+++ SOURCE RECORDS

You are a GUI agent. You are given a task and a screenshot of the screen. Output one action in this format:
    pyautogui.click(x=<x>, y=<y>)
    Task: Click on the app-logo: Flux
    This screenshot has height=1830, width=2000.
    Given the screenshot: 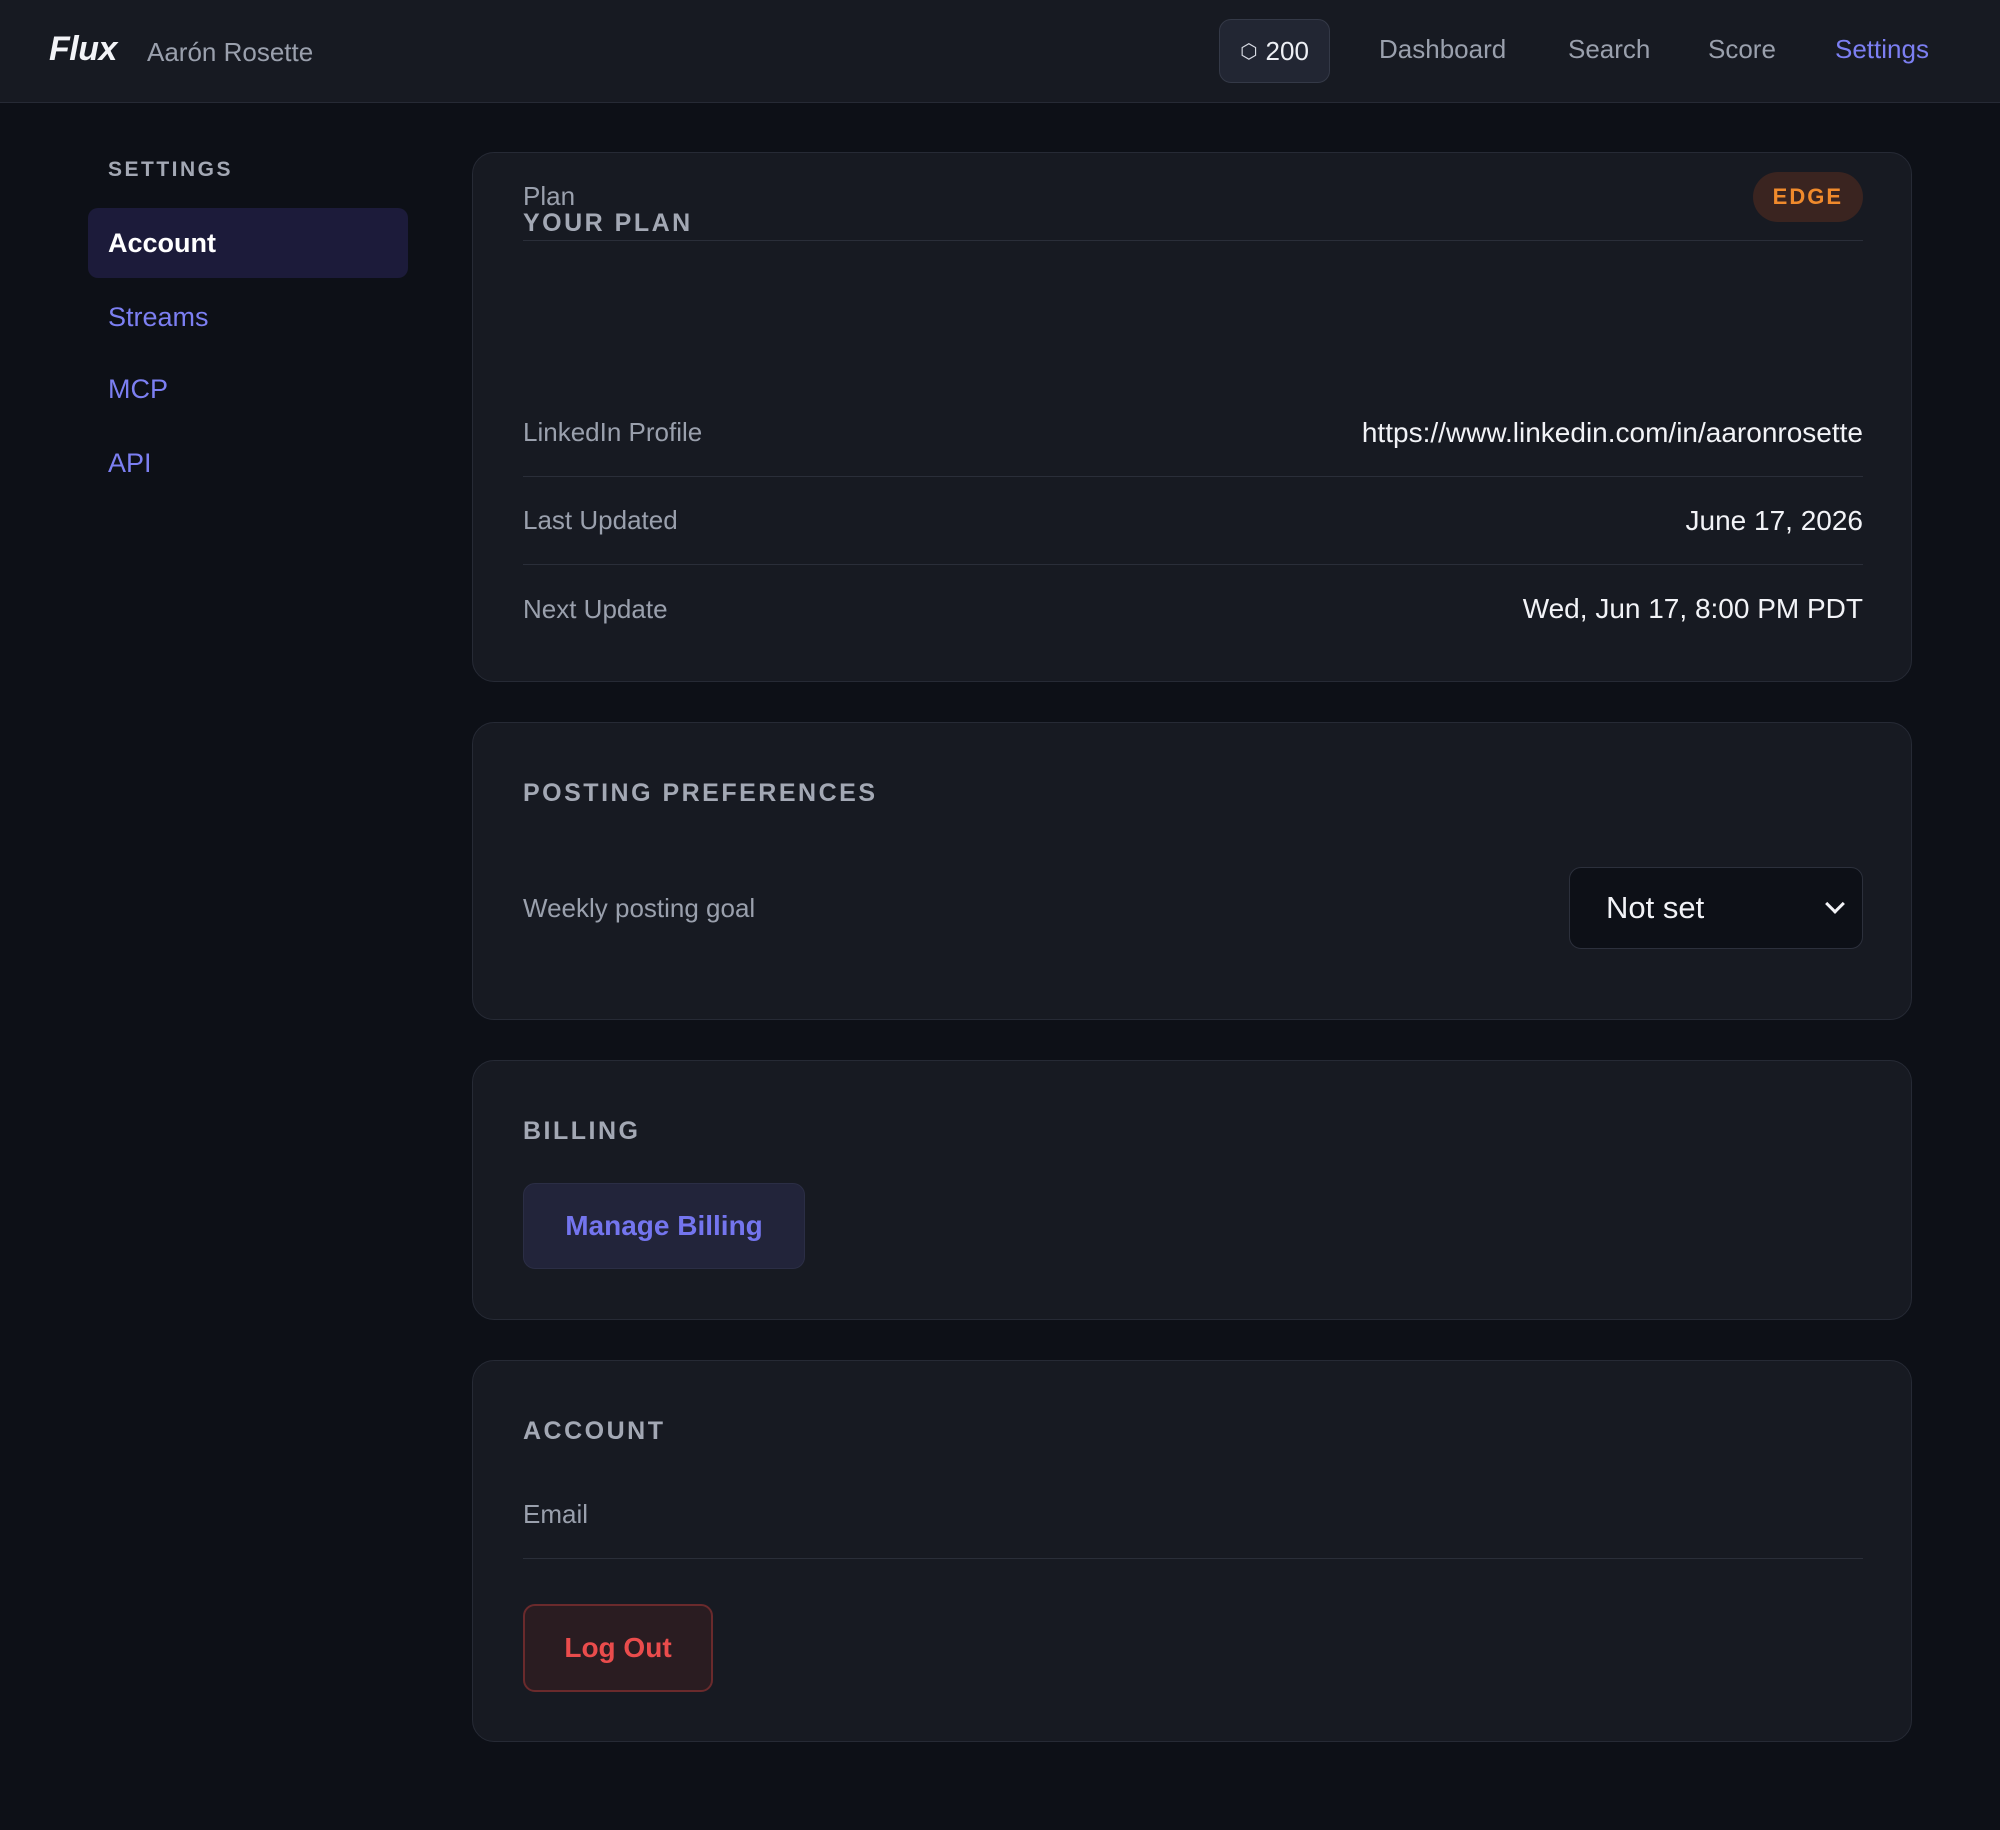 What is the action you would take?
    pyautogui.click(x=83, y=50)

++++++

◆ **TASK**
Format the data from its first line through the line containing "This screenshot has" as a JSON list of strings, one string per line, leaving out any blank lines.

◆ **EXERCISE SOLUTION**
[
  "You are a GUI agent. You are given a task and a screenshot of the screen. Output one action in this format:",
  "    pyautogui.click(x=<x>, y=<y>)",
  "    Task: Click on the app-logo: Flux",
  "    This screenshot has height=1830, width=2000."
]